Esercizio
Rispondi a queste domande sull'articolo dedicato alla nomina di Maria Rosaria Campitiello:
(a) In che giorno il consiglio dei ministri ha firmato la nomina?
(b) In quale ambito medico è specializzata Campitiello?
(c) Quale fondo d'investimento ha acquisito Ivirma, e per quale cifra?

Estratto
Fa discutere la nomina della salernitana Maria Rosaria Campitiello a capo dipartimento della prevenzione, della ricerca e delle emergenze sanitarie del ministero della salute, firmata dal consiglio dei ministri lo scorso 21 giugno. Campitiello, già responsabile della segreteria tecnica del ministro Orazio Schillaci e ora promossa al grado più alto del Ssn, coordinerà le attività di prevenzione, tutelerà la salute sul lavoro, promuoverà la ricerca, vigilerà sulle frontiere e gestirà le crisi sanitarie. Molti hanno sottolineato l’«amichettismo» della scelta: Campitiello è la compagna di Edmondo Cirielli, sottosegretario agli esteri e ras campano di Fratelli d’Italia. Tra i sanitari invece preoccupa l’inesperienza della trentanovenne Campitiello. Non tanto per l’età e nemmeno per i dubbi sulla sua attività di ricerca. La dottoressa è autrice di pochissime pubblicazioni, in buona parte sintesi di lavori altrui, e i suoi rari studi originali presentano diverse anomalie come segnala il sito di fact checking scientifico Pubpeer. Ma le ricerche sospette al ministero della salute ormai non fanno più notizia.

IL PROBLEMA più grave è che Campitiello non ha alcun background in ambito epidemiologico e di sanità pubblica, le principali competenze che le si richiedono. Alla guida della prevenzione, prima di lei si erano succeduti Gianni Rezza, uno dei massimi esperti di epidemie in Italia, e il discusso Francesco Vaia, che in tempo di Covid aveva comunque diretto l’istituto per le malattie infettive «Spallanzani». Campitiello invece è specializzata in ginecologia e prima che il governo Meloni la issasse la ministero si è occupata solo di procreazione medicalmente assistita (Pma). Un po’ poco per rilanciare un settore in cui la metà delle regioni italiane è sotto i Livelli essenziali di assistenza (Lea).

LA PROFESSIONISTA però si occupa di natalità e vanta ottime relazioni con la sanità privata, due doti apprezzate dal governo. Il sodalizio più forte riguarda il colosso mondiale della Pma Ivirma, fondato nel 1990 a Valencia (Spagna) dai ginecologi José Remohì Gimenez e Antonio Pellicer. L’Ivirma, da poco acquisito dal fondo d’investimento Kkr per tre miliardi di euro, fattura 800 milioni l’anno e possiede quasi 200 cliniche in quindici paesi del mondo tra cui l’Italia. Grazie ai suoi trattamenti nascono circa 40.000 bambini ogni anno. All’Ivirma e nelle società oggi controllate dal gruppo iberico Campitiello ha lavorato prima di approdare al ministero. La neo-dirigente ha inoltre conseguito il dottorato di ricerca all’università di Valencia sotto la supervisione di Remohì Gimenez e di Antonio Requena, rispettivamente fondatore e direttore medico di Ivirma. Lo scorso 27 aprile Campitiello ha discusso una tesi di dottorato sull’impatto del Covid-19 sulle cliniche della società, più che altro un collage di ricerche già pubblicate da Remohì e Requena, i quali però garantiscono sull’originalità. Non partirà dunque nessuna denuncia per plagio, perché per Ivirma l’amicizia con Campitiello potrebbe rivelarsi utilissima.

Voci di dati estratti
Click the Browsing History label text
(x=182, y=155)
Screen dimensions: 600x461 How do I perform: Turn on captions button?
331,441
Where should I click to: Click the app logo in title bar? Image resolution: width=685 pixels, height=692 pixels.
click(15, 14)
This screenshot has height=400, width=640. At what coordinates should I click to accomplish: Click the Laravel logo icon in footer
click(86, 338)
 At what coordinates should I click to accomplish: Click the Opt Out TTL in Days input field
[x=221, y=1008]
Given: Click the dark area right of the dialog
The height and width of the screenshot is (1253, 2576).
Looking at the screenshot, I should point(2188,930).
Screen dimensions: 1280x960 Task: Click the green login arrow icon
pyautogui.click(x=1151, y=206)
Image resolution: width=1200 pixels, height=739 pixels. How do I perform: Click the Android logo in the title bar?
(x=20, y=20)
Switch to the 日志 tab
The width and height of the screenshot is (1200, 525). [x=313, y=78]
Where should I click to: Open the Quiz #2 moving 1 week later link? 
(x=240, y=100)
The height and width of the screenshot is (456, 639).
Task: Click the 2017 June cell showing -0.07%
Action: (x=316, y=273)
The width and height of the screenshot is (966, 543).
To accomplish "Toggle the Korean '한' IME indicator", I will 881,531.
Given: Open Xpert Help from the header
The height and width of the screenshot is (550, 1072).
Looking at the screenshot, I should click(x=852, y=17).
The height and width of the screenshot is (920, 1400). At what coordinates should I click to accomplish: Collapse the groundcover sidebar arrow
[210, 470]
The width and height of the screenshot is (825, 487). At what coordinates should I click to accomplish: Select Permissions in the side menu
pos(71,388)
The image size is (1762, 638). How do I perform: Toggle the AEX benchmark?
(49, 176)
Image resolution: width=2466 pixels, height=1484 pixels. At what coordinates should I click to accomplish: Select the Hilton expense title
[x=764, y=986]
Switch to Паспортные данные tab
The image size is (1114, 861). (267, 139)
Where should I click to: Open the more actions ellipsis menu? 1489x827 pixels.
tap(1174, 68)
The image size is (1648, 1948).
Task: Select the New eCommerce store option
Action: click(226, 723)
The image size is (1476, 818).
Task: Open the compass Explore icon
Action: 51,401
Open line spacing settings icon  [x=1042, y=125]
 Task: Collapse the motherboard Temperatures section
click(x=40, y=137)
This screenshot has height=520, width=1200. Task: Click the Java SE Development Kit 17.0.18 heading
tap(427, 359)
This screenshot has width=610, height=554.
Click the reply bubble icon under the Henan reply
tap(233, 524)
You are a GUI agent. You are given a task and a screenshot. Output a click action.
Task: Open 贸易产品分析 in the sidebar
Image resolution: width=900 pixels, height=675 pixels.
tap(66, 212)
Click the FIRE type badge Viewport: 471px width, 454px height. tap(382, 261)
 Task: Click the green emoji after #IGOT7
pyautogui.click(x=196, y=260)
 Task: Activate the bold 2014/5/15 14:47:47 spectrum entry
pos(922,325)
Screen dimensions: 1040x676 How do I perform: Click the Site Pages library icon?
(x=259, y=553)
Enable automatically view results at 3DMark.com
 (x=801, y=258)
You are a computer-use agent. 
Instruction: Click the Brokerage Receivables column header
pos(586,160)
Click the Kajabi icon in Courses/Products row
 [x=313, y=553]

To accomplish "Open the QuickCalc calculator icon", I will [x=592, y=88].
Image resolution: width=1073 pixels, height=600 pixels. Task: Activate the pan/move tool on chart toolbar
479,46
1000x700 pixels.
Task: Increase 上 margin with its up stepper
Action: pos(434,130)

Soluzione
(a) Il 21 giugno.
(b) In ginecologia.
(c) Il fondo Kkr, per tre miliardi di euro.